What to work on:
Give the records below as a JSON list of strings, one string per line and with blank lines omitted, from the line containing "The width and height of the screenshot is (464, 556)." up to and including the line containing "Action: pos(629,186)". Include only those lines.

* start Dataset *

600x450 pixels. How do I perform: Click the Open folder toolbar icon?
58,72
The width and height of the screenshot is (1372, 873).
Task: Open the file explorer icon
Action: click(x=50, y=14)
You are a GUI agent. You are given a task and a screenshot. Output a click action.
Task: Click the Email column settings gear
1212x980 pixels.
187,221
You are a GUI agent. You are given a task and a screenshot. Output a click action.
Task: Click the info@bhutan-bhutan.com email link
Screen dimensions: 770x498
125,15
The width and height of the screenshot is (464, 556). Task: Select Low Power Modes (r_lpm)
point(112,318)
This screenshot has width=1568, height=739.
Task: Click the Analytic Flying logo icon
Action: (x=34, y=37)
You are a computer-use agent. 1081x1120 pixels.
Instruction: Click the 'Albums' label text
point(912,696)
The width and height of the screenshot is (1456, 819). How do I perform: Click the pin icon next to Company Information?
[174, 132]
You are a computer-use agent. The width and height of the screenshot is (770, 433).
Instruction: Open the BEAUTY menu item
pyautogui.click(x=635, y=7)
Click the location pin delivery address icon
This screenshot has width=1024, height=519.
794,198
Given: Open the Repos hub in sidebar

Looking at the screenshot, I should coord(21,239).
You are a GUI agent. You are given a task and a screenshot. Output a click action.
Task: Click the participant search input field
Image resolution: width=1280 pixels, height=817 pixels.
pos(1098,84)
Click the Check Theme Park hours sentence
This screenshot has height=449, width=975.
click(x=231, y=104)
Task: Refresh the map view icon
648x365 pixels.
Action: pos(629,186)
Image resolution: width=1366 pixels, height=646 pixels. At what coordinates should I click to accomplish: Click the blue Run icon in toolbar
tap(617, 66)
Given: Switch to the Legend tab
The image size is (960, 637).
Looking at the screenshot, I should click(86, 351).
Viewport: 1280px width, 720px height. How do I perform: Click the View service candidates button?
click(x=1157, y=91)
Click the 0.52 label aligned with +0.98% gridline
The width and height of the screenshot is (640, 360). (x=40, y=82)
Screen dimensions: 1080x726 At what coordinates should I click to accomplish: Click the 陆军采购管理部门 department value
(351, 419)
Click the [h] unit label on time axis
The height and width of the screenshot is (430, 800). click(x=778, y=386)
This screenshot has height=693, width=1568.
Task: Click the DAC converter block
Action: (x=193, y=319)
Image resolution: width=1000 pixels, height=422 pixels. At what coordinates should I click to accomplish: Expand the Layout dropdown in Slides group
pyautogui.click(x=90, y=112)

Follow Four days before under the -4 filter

* end Dataset *

Written solution:
[
  "The width and height of the screenshot is (464, 556). Task: Select Low Power Modes (r_lpm)",
  "point(112,318)",
  "This screenshot has width=1568, height=739.",
  "Task: Click the Analytic Flying logo icon",
  "Action: (x=34, y=37)",
  "You are a computer-use agent. 1081x1120 pixels.",
  "Instruction: Click the 'Albums' label text",
  "point(912,696)",
  "The width and height of the screenshot is (1456, 819). How do I perform: Click the pin icon next to Company Information?",
  "[174, 132]",
  "You are a computer-use agent. The width and height of the screenshot is (770, 433).",
  "Instruction: Open the BEAUTY menu item",
  "pyautogui.click(x=635, y=7)",
  "Click the location pin delivery address icon",
  "This screenshot has width=1024, height=519.",
  "794,198",
  "Given: Open the Repos hub in sidebar",
  "Looking at the screenshot, I should coord(21,239).",
  "You are a GUI agent. You are given a task and a screenshot. Output a click action.",
  "Task: Click the participant search input field",
  "Image resolution: width=1280 pixels, height=817 pixels.",
  "pos(1098,84)",
  "Click the Check Theme Park hours sentence",
  "This screenshot has height=449, width=975.",
  "click(x=231, y=104)",
  "Task: Refresh the map view icon",
  "648x365 pixels.",
  "Action: pos(629,186)"
]